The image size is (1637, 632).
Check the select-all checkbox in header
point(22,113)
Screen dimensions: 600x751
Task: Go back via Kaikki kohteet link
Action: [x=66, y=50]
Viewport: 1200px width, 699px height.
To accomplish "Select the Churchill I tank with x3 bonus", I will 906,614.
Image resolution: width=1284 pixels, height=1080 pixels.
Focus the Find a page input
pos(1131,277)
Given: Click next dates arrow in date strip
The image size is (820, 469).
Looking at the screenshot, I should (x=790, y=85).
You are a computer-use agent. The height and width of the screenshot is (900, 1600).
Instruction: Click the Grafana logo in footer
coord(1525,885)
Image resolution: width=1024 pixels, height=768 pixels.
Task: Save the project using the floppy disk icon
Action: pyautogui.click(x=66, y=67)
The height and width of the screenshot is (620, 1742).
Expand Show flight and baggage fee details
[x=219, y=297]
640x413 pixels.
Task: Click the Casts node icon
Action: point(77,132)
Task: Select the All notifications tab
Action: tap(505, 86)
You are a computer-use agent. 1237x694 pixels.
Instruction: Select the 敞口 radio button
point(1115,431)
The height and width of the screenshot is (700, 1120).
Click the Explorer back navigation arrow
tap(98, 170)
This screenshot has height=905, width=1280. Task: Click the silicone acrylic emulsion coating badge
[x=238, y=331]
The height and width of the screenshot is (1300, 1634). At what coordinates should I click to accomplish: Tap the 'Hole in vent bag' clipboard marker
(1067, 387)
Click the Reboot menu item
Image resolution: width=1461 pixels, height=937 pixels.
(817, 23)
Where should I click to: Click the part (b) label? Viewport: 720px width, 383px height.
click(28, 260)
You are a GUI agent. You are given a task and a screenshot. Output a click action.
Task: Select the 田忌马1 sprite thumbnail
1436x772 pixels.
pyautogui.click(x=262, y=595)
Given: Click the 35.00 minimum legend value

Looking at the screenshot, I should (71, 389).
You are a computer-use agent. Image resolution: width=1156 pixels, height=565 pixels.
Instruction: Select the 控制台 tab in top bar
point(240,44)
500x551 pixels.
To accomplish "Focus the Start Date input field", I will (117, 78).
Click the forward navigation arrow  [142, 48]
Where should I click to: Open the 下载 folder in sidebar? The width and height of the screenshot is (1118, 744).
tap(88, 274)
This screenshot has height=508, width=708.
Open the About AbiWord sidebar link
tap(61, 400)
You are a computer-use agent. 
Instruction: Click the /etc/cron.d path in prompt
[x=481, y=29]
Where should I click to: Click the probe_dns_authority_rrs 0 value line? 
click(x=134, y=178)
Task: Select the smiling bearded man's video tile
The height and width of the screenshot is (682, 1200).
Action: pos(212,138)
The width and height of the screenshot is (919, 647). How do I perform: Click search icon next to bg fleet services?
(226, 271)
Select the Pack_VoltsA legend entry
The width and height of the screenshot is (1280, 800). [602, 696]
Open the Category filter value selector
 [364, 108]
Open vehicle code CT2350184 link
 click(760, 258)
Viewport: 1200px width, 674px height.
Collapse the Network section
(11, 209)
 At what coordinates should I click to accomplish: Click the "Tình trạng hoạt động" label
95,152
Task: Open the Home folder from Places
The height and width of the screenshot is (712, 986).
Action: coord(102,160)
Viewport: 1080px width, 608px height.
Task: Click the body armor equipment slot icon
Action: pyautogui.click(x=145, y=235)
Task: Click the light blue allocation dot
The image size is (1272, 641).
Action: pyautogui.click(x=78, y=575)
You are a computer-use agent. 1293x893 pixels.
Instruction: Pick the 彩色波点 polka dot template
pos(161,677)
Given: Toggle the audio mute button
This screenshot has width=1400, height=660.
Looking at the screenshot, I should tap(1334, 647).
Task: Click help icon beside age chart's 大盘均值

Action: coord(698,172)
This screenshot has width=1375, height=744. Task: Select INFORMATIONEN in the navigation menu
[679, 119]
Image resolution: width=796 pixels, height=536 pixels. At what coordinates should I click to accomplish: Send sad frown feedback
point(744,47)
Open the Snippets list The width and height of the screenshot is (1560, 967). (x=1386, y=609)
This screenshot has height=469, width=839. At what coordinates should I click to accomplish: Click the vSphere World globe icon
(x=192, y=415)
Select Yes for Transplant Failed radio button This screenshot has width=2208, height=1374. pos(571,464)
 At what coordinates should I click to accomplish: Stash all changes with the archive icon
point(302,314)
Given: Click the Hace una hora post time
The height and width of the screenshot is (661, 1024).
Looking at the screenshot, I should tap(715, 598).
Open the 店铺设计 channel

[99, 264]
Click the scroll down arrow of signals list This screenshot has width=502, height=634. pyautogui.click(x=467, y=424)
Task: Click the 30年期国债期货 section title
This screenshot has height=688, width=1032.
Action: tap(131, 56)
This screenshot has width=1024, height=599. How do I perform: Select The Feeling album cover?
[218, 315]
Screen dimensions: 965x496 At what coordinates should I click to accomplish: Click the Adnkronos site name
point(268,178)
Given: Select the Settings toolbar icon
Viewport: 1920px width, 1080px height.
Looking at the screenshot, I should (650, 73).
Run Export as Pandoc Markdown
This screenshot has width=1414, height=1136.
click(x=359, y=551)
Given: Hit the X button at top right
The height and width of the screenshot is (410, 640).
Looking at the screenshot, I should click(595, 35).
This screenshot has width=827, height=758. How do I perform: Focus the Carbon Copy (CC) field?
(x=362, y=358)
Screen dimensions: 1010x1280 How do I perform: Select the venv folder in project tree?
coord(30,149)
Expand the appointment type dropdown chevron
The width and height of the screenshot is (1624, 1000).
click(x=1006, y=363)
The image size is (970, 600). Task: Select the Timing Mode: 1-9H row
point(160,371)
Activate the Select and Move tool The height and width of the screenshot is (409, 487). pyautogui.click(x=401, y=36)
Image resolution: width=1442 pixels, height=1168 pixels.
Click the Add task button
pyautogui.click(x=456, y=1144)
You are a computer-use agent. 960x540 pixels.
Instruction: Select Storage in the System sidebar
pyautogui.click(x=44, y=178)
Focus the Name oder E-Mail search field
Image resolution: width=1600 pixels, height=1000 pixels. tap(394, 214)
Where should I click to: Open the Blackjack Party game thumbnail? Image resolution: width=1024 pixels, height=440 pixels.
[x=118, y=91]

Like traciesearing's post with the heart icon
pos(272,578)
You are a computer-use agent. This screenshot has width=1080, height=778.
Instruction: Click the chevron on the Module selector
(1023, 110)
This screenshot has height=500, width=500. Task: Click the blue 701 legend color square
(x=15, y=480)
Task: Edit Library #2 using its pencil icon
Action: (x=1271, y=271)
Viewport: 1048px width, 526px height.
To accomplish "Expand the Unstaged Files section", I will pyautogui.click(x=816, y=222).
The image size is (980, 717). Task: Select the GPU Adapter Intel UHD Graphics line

○ ○ ○

*PROBLEM REQUIREMENTS*. From the records above, copy every line that holds the word "agent".

*EXERCISE OUTPUT*.
You are a computer-use agent. The height and width of the screenshot is (900, 1600).
You are a computer-use agent. 1237x694 pixels.
You are a GUI agent. You are given a task and a screenshot. Output a click action.
You are a computer-use agent. Image resolution: width=1156 pixels, height=565 pixels.
You are a computer-use agent. 
You are a computer-use agent. 1293x893 pixels.
You are a computer-use agent. 960x540 pixels.
You are a computer-use agent. This screenshot has width=1080, height=778.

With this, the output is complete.